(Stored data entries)
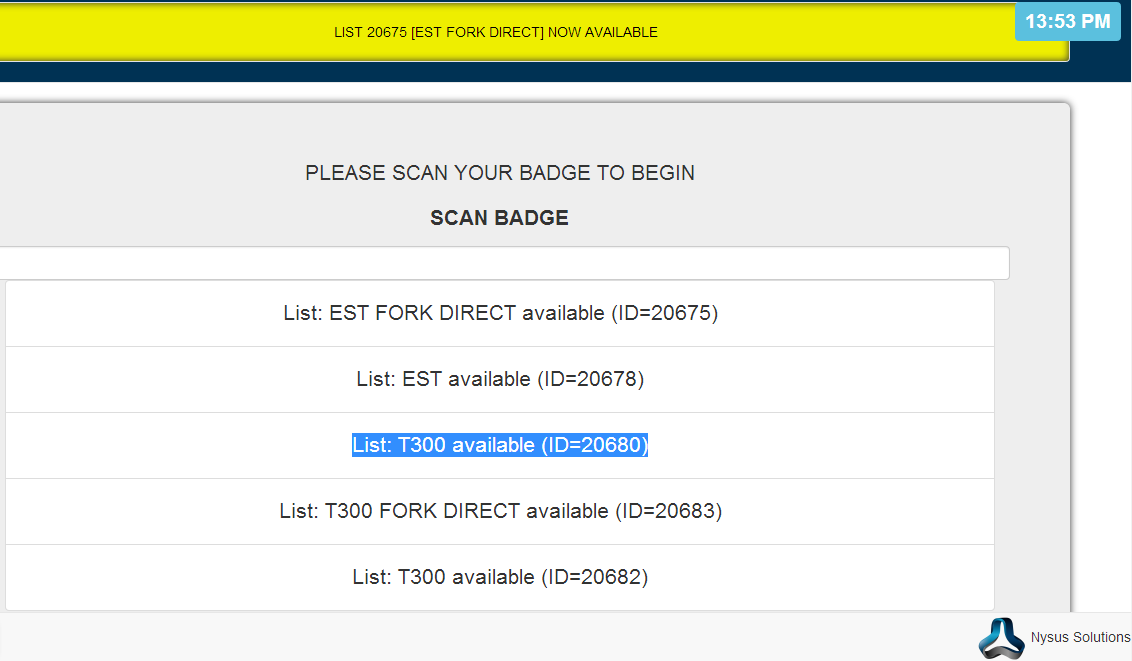This screenshot has width=1132, height=661.
Task: Click the red [EST FORK DIRECT] banner text
Action: point(477,32)
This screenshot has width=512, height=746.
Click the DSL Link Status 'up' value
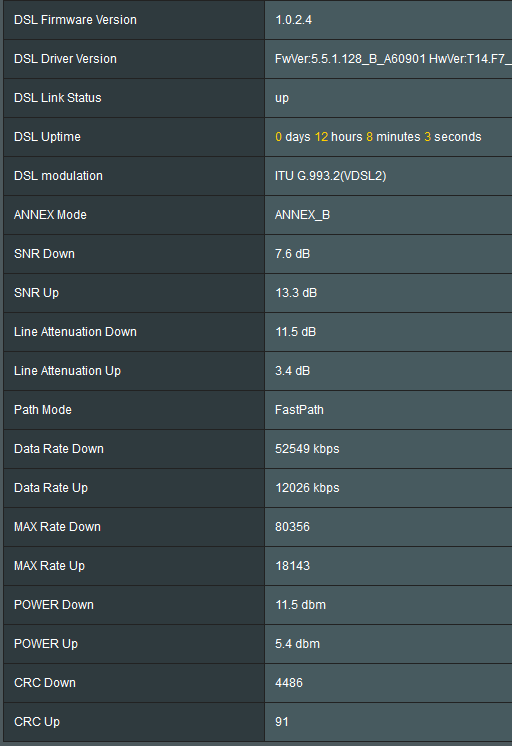pyautogui.click(x=282, y=98)
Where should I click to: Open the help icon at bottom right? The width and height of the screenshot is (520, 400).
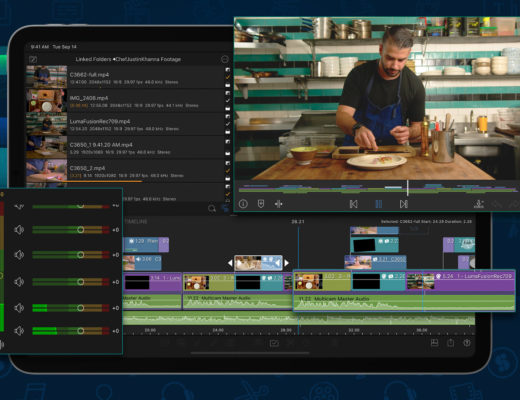[x=467, y=343]
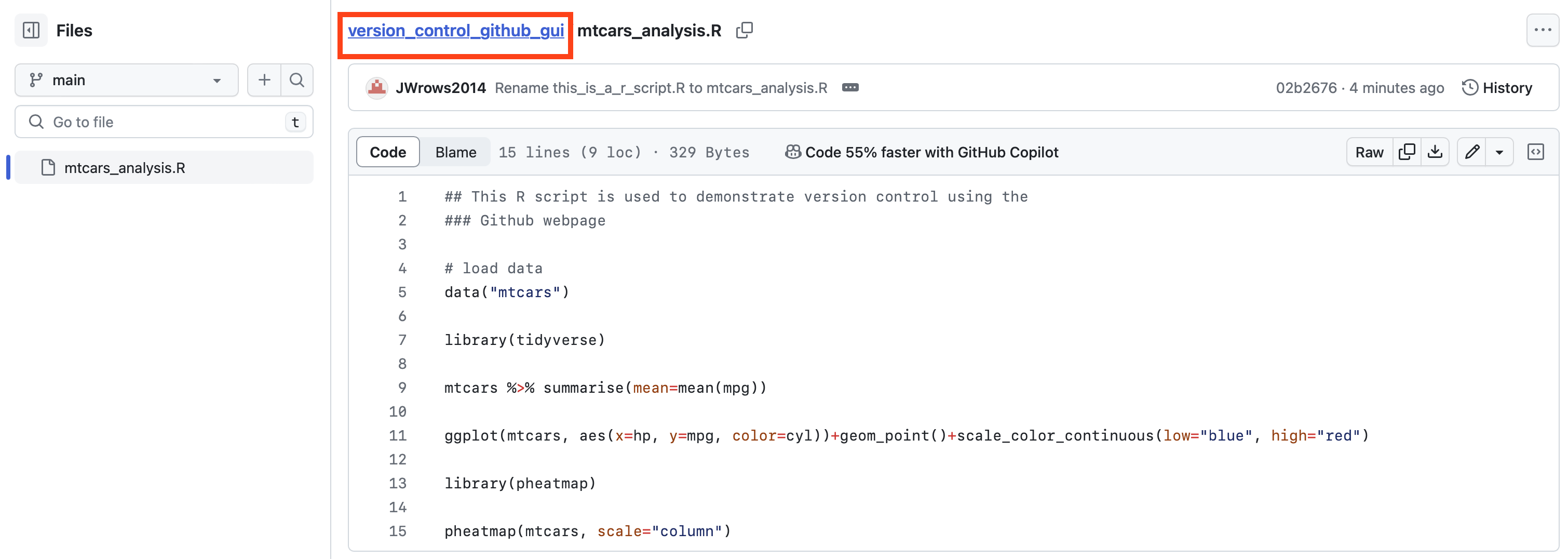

To do: Using the records above, extract exactly and only the lines from the one with "Click the DSL Link Status 'up' value" through the final line, inclusive, leaving out pictures.

Result:
Click the DSL Link Status 'up' value
pyautogui.click(x=282, y=98)
Where should I click to: Open the help icon at bottom right? The width and height of the screenshot is (520, 400).
[x=467, y=343]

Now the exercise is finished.